Problem details ▸
Extract each line below that contains the word "This".

Provided records ▸
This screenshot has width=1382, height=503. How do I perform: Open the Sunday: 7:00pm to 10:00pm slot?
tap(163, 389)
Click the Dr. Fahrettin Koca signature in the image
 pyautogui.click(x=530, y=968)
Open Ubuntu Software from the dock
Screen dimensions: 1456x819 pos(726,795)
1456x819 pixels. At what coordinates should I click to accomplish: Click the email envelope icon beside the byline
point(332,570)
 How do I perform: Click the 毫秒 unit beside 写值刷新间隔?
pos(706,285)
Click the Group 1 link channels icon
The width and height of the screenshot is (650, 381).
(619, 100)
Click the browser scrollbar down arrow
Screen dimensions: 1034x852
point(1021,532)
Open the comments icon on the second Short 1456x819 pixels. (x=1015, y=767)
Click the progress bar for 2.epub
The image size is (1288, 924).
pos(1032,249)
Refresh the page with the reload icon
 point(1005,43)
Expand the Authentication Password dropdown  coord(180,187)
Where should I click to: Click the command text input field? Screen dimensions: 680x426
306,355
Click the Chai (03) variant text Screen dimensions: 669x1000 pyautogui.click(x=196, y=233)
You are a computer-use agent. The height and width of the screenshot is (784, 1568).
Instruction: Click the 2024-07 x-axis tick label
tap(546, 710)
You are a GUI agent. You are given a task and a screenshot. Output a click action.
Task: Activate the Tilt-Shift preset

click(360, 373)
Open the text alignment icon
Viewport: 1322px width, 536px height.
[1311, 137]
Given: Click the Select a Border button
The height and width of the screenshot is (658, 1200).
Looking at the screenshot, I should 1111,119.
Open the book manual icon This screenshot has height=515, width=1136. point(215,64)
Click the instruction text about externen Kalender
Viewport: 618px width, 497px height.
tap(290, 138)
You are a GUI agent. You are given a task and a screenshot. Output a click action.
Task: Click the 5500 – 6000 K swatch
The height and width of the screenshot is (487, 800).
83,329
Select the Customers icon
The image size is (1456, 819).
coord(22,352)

Answer to the problem ▸
This screenshot has width=1382, height=503. How do I perform: Open the Sunday: 7:00pm to 10:00pm slot?
Open the book manual icon This screenshot has height=515, width=1136. point(215,64)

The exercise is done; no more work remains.